無論、その場にいる全員が固唾を呑んでウォウルを見やる。
「では、おひとついただいて……うん! これはまた、何とも不思議な味がしますが美味しいですねぇ!」
「わぁ、良かったぁ!」
「えぇぇぇぇぇぇっ!? うっそだぁ! 先輩、無理はしない方がいいぜぇ……見るからにその……」
「聖“君”? 『見るからにその……』何かしら?」
 思わず叫び声にも似た驚嘆を上げる聖に、璃央が笑顔でにじり寄る。笑顔ではいるが、眉がぴくぴくと動いているのはご愛嬌。
「ね、ねぇ。ウォウルさん。それ一個貰っても……」
「良いですよ?」
 レキが恐る恐るそれを受け取ると、まじまじとクッキーの表面を見つめる。
「ほ、本当だ。虹色のクッキーだ……」
 感想も程ほどに、彼女はそれを口の中に頬張る。よく噛んで――
「っひぃ!?」
 徐々に顔が青くなっていくレキ。隣にいたエヴァルト、カムイがおろおろしながらレキの様子を伺っている。
「ど、どうしたんですかレキ!?」
「大丈夫かっ!?」
「寒いっ! 寒いよっ! え、なにこれ!?」
「ひ、酷いですよ! 私が作ったクッキー、そんなにいう事……」
 レキのリアクションを見て頬を膨らませる璃央も、ウォウルからクッキーを貰って口の中に放り込んだ。よく噛み始める彼女はしかし。

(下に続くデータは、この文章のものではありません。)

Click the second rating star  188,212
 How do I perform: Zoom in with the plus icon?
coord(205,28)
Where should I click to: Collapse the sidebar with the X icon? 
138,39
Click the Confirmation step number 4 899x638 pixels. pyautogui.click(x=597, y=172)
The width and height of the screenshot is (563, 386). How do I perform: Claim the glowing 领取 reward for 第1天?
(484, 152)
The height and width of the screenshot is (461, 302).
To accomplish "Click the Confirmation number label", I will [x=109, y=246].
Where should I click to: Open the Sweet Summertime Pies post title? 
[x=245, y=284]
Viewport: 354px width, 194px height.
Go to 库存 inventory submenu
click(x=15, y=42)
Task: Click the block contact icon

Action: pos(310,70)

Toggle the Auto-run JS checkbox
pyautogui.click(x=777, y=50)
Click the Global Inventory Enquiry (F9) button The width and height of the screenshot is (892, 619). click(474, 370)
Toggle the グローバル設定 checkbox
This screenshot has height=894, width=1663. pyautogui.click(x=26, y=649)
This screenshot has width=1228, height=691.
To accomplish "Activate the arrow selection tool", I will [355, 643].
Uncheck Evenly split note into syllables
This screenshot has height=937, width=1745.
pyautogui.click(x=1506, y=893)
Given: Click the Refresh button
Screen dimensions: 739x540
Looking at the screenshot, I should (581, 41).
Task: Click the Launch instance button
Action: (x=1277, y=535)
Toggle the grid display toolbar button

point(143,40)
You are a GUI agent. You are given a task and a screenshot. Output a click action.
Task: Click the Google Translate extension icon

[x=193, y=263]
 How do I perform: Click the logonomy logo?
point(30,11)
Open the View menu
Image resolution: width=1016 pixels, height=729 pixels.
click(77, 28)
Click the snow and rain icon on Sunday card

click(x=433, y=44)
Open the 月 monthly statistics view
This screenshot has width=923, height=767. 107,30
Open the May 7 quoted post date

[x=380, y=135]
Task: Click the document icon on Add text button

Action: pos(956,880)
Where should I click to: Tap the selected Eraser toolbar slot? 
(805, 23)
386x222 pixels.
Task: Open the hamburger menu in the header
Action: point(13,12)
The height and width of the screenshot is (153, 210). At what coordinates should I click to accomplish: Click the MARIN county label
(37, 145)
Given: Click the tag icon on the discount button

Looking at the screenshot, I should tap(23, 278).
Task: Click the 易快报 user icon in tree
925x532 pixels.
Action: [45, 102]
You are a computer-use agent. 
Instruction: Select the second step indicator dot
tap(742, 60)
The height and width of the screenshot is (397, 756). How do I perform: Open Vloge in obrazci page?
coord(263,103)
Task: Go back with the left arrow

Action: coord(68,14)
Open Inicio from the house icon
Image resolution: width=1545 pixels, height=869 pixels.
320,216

「ぅあああああああっ!? 誰!? 私のクッキーに毒を盛ったのは誰なのっ!?」
 焦点が合っていない瞳で、突然に病室内を見回す璃央。どうやら彼女にしか見えない者が見え始めたらし。
「いや、自分がそうなる物を人に食べさせるのってどうかと思いますけど……」
 真人が苦笑しながら、徐にウォウルから距離を取る。セルファもそれには驚いたらしく、たじろぎながら璃央から離れた。
「落ち着いて下さい! まずはお・か・し・もっ! ですよ、皆さん!」
 その光景を見ていたルイは、あたふたしながら頭を抱え、体制を低く取って叫ぶ。
「んー? そんなにおいしくないですかねぇ、僕は美味しいと思うんですけど」
「ウォウル先輩、恐らくあんたがおかしいんだよねぇ、わかる?」
「いいえ? 全く」
 にこやかにぱくぱくと手にする袋から璃央の作った虹色クッキーを頬張るウォウル。と、託が突然彼に近付いてくる。その顔は神妙なもの、それのみ。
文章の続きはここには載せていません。